Additionally, the closing of the transaction will be subject to customary closing conditions, including approval by the Indian Central Government, approval by the High Courts of Gujarat and Punjab and Haryana, approval by the Competition Commission of India and expiration of the waiting period under the Hart-Scott-Rodino Antitrust Improvement Act in the United States. Pending approvals, Sun Pharma anticipates that the transaction will close by the end of calendar year 2014.
Competition Commission of India – Involvement in the deal
As per the press relese of Sun Pharma dated December 5, 2014 (“Order”) by which CCI (Competition Commission of India) has approved the acquisition of Ranbaxy by Sun Pharma, subject to compliance with certain conditions.
CCI – Competition Commission of India are the fair trade watchdog and bigger acquisitions and mergers need to take the approval from them.
Sun Pharma and Ranbaxy had filed the notice with the CCI on 6th May 2014 and sought its approval with respect to the deal. Over the past few months, the CCI has sought information and detailed clarifications for the purposes of making its assessment. One of the preconditions of the Order is that parties procure the divestment of seven products. These products constitute less than 1% of the combined entity’s revenues in India.
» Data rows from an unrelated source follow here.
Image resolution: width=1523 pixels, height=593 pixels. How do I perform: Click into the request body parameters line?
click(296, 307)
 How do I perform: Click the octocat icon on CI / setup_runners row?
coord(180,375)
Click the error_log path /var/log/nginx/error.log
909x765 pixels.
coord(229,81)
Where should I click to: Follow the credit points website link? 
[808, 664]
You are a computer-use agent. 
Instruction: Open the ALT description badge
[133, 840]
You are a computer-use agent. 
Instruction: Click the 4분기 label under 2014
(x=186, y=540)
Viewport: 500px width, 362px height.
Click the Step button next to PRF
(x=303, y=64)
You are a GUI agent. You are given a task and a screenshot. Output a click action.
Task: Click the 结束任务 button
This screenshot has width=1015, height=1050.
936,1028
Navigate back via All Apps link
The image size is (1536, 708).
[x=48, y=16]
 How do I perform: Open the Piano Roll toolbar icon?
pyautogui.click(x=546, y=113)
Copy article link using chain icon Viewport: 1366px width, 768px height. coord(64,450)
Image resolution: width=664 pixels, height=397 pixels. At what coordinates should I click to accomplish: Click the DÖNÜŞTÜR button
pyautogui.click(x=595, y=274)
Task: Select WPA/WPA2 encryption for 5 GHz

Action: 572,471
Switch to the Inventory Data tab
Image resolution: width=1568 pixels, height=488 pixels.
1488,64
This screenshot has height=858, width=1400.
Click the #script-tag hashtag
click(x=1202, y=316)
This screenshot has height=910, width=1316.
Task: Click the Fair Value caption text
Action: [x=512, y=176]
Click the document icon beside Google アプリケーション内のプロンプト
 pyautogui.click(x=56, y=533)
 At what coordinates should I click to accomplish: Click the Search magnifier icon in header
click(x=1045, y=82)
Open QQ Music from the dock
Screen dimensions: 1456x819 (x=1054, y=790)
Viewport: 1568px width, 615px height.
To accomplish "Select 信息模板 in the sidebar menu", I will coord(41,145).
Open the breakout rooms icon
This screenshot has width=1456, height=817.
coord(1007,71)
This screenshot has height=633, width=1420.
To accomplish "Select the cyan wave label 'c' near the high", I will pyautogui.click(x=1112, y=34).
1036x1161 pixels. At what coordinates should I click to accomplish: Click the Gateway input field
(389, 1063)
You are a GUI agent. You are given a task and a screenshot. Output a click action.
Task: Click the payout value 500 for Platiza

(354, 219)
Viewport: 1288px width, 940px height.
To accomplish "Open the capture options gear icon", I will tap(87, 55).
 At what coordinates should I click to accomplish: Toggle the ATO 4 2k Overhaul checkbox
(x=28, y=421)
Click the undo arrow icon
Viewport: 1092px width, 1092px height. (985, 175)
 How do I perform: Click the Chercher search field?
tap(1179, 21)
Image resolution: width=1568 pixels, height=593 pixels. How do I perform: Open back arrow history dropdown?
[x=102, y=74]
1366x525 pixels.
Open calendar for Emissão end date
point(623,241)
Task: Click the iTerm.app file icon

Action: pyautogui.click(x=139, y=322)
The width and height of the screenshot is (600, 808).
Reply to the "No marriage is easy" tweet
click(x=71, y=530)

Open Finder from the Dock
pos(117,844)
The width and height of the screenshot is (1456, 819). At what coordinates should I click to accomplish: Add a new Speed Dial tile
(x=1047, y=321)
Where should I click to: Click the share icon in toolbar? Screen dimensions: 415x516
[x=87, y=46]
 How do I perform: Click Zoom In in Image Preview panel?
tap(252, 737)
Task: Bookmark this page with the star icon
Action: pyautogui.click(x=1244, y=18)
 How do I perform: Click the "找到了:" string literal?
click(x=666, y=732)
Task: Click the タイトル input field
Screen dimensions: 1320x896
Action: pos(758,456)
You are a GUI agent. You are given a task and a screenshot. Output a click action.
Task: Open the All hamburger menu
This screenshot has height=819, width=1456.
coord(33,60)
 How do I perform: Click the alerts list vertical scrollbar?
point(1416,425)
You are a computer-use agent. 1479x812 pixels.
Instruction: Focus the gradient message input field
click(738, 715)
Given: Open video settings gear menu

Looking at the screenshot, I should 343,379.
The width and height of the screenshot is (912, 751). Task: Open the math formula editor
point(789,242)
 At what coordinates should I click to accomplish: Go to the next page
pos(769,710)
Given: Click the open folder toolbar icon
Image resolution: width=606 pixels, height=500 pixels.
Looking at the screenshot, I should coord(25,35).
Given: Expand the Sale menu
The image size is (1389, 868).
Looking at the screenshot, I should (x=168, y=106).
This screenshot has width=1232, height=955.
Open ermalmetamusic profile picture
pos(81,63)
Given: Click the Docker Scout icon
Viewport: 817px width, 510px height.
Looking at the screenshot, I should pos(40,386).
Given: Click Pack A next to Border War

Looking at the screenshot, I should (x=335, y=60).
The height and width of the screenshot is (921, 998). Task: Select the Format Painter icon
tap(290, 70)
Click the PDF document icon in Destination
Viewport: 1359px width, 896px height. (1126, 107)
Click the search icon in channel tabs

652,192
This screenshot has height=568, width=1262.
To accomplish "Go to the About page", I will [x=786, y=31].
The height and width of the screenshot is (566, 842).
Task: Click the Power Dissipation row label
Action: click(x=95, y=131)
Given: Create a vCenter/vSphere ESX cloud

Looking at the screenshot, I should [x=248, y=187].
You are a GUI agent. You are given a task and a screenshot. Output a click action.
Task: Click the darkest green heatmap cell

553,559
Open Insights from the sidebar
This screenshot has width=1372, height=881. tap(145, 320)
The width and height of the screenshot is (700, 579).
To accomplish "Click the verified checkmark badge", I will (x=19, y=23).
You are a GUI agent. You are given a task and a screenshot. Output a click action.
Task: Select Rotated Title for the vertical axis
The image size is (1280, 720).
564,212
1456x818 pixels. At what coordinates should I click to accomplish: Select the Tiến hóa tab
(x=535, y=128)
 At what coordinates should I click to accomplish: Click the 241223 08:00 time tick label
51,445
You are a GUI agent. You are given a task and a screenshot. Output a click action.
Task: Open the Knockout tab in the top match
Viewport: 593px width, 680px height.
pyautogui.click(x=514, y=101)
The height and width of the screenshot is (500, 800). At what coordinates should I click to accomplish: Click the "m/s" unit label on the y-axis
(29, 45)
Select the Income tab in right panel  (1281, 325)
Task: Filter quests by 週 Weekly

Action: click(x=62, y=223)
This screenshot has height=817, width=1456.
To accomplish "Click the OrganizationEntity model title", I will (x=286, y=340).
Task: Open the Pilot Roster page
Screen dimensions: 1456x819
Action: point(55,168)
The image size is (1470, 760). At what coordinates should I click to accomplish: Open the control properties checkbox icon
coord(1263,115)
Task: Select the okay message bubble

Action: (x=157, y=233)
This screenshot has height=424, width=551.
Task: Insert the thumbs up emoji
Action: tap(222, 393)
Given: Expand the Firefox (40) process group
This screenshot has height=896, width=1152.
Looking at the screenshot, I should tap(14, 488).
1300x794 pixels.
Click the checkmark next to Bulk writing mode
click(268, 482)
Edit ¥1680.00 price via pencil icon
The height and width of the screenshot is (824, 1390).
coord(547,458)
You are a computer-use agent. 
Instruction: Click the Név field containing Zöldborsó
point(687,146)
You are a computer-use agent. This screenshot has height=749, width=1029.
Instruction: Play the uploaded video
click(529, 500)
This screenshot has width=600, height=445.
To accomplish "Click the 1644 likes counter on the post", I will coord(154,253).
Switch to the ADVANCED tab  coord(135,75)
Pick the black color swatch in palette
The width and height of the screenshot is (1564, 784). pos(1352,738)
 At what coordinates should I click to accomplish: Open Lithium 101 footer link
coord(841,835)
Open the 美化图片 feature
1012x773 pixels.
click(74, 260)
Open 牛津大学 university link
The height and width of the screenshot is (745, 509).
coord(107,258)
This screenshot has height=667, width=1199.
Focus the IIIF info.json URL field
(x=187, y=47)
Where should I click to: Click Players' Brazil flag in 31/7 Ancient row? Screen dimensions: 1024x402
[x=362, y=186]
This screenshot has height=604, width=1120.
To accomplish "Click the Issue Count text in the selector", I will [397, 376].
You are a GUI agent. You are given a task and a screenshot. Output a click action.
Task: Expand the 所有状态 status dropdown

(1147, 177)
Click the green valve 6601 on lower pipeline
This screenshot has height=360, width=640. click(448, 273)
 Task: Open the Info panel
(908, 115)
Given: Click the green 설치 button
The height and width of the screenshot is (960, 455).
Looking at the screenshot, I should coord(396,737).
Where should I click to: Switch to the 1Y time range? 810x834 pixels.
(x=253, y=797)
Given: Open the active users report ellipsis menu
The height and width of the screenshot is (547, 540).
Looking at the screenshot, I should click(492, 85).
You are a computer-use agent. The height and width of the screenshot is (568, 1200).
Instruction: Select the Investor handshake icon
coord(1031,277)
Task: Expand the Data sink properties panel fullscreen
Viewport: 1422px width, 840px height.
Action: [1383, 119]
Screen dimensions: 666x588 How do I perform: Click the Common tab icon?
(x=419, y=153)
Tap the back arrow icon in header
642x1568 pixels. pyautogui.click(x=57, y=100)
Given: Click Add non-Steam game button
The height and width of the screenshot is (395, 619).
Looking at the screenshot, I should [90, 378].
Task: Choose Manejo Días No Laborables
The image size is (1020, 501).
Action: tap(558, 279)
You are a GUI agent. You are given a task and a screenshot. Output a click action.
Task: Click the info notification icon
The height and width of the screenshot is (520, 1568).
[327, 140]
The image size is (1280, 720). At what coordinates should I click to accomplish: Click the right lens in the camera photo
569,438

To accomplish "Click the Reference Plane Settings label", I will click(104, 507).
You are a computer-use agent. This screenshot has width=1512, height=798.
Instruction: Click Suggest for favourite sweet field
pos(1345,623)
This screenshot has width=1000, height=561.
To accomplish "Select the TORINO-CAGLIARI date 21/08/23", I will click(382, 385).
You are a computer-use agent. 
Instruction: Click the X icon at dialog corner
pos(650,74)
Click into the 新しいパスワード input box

Dilip Shanghvi, Managing Director of Sun Pharma said, “The Order of the CCI approving the deal is an important milestone for the transaction. It revalidates our view that the Sun Pharma and Ranbaxy businesses complement each other with limited product overlap, and will offer a comprehensive product basket to enable future growth. We are pleased with the open and transparent manner in which the matter has progressed.” Arun Sawhney, CEO & Managing Director of Ranbaxy said, “The approval by CCI is a significant step forward. We are confident that post closure, the combined entity will enable sustainable long term growth and deliver immense value for all stakeholders.” Sun Pharma and Ranbaxy are looking forward to progressing towards the completion of the transaction and will
comply with the conditions laid down by the CCI within the specified time.